▶ _Tareas_
a: Enumera las personas concretas a las que, según el texto sobre la Trinidad, Dios habló o se apareció.
b: Responde con datos del texto sobre la Trinidad:
(i) Según la regla ortodoxa de la fe, ¿quién es el Verbo?
(ii) ¿En qué momento del día paseaba Él por el edén?
(iii) ¿Qué palabras de Dios Padre se citan entre comillas?
c: Prolonga el texto sobre la Trinidad a partir de su última frase.

##### Documento #####

Asimismo, en sus libros sobre la Trinidad, afirma que fue el Verbo quien se manifestó y entabló coloquio con Abraham y con Moisés. “Todo lo hizo por su Verbo, y, según nos enseña la regla ortodoxa de la fe, el Verbo es el Hijo unigénito. Y si Dios Padre habló al primer hombre y Él paseaba por el edén en la penumbra del atardecer, y de su rostro se escondió en la floresta al pecador, ¿por qué no admitir que fue Él quien se apareció a Moisés, a Abrahán y a todos aquellos a quienes plugo manifestarse por medio de la criatura visible y caduca, sujeta a su dominio soberano, permaneciendo Él inmutable e invisible en su esencia? Con todo, cabe en la Escritura un paso inadvertido de persona a persona, de suerte que al decir Dios Padre: “sea la luz”, y todas las demás cosas que se dicen hechas por el Verbo, se quiera indicar que fue el Hijo el que habló al primer hombre, aunque esto no se diga claramente, sino tan sólo se insinúe a un buen entendedor” (De Trinit. II,10,17).

##### Datos mostrados #####

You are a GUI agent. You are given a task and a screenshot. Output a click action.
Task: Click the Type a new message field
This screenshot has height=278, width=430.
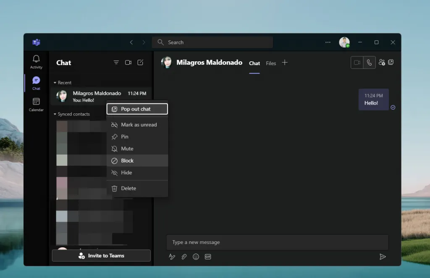pyautogui.click(x=277, y=242)
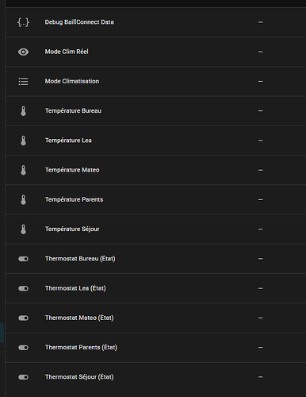Click the thermometer icon for Température Mateo
The image size is (306, 397).
[x=24, y=170]
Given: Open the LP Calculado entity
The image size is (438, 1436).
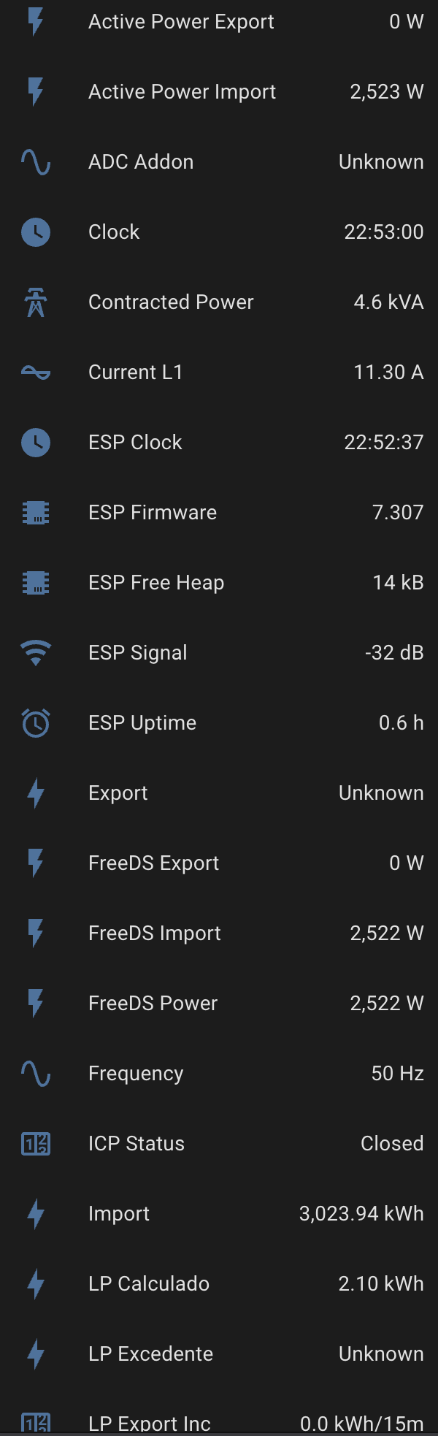Looking at the screenshot, I should [149, 1284].
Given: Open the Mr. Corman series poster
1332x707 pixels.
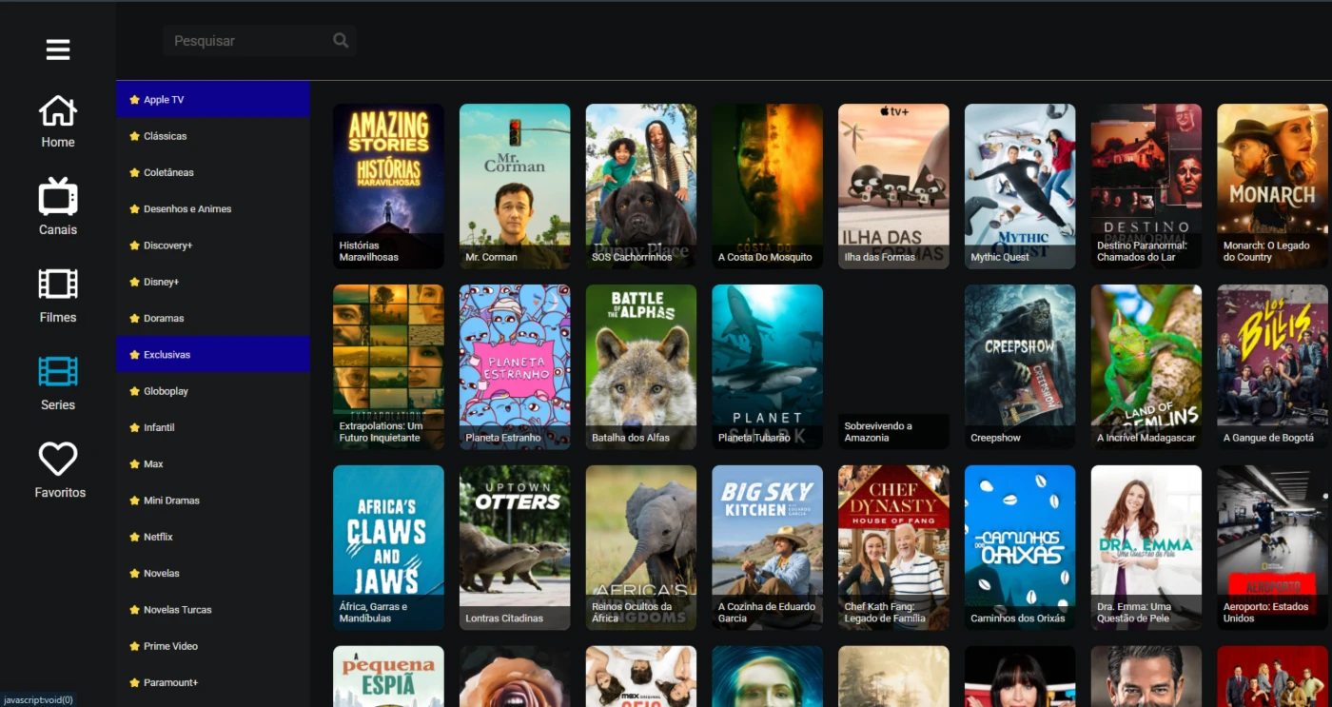Looking at the screenshot, I should click(515, 186).
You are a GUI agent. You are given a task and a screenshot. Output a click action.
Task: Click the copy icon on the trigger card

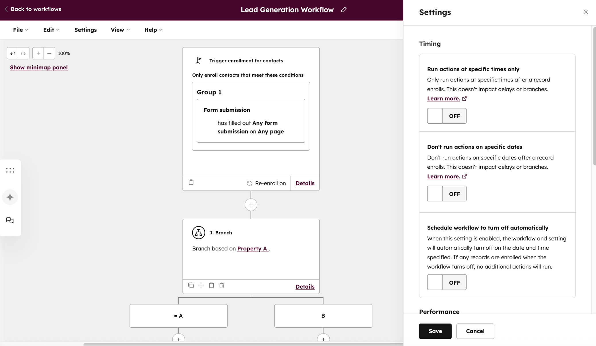point(191,182)
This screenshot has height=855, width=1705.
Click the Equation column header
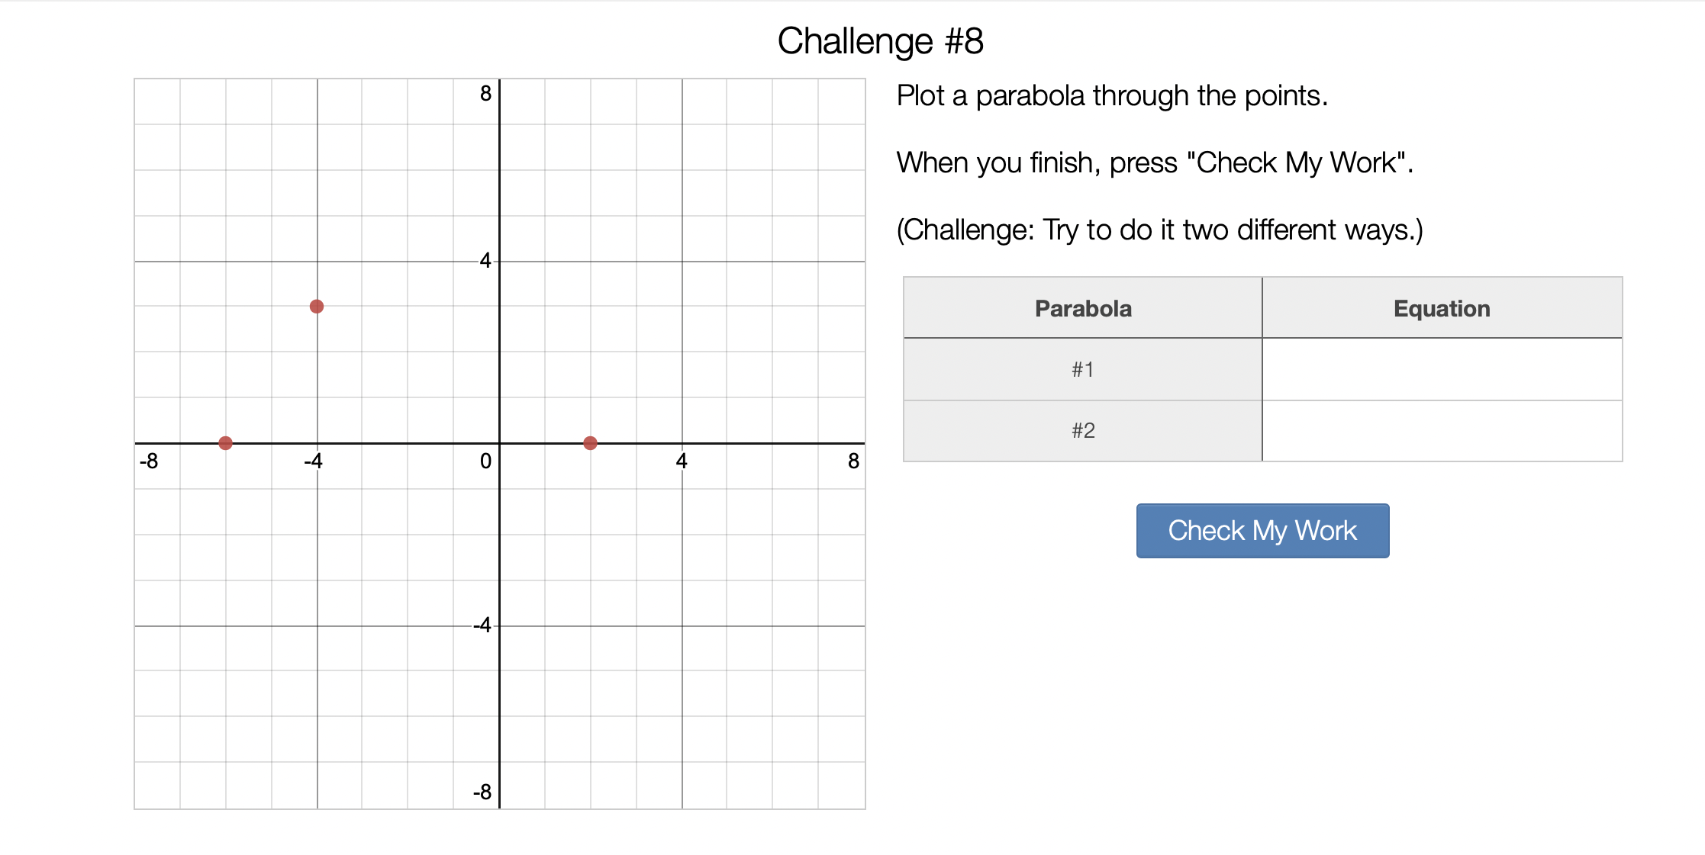tap(1442, 308)
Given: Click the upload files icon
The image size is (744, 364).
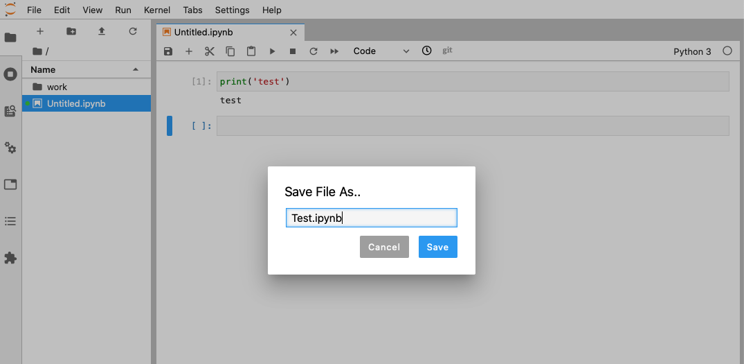Looking at the screenshot, I should [102, 31].
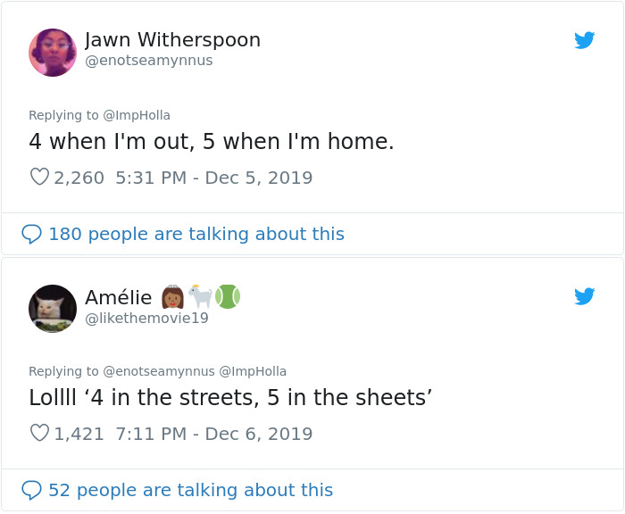
Task: View 52 people are talking about this
Action: click(x=190, y=490)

#####

▶ _Resultados_
a:
Abraham (también escrito Abrahán)
Moisés
El primer hombre

b:
(i) El Hijo unigénito.
(ii) En la penumbra del atardecer.
(iii) "Sea la luz".

c:
Para el pensamiento teológico, el punto clave está en la revelación que hace Dios en la zarza de Sí mismo, sabiendo que quien revela al Padre es el Hijo. Apoyada en ese punto, la reflexión teológica engarza al Hijo que “da a conocer el nombre del Padre”, “que seguirá dando a conocer el nombre del Padre” (cf. Jn 17, 6.26) con la revelación sorprendente y crucial del Horeb. Súmese al discurso de la Última Cena los múltiples “Yo soy” que el evangelio de Juan recoge de boca de Jesús, que remiten a esa primera revelación del Horeb, afirmando así Cristo su divinidad. Todos podían entender que tras ese “Yo soy”, “Ego eimí”, estaba la fórmula de revelación de Dios ante Moisés y que reivindicaba por tanto una identidad con el Dios que se apareció en la zarza ardiente.
Se puede entonces, releyendo el evangelio de Juan, realizar una interpretación cristológica de la zarza ardiente porque es el trasfondo que mueve al evangelista.
“Cristo es la misma zarza ardiente en la que se revela a los hombres el nombre de Dios. Pero como en el pensar del cuarto evangelio Jesús une en sí mismo y se aplica el “yo soy” del Éxodo y de Isaías 43, resulta claro que él mismo es el nombre de Dios, es decir, la invocación de Dios. La idea del nombre entra aquí en un nuevo estadio decisivo. El nombre no es sólo una palabra, sino una persona: Jesús. Toda la cristología, es decir, la fe en Jesús se convierte en una explicación del nombre de Dios y de todo lo enunciado en él” (Ratzinger, Introducción al cristianismo, p. 105).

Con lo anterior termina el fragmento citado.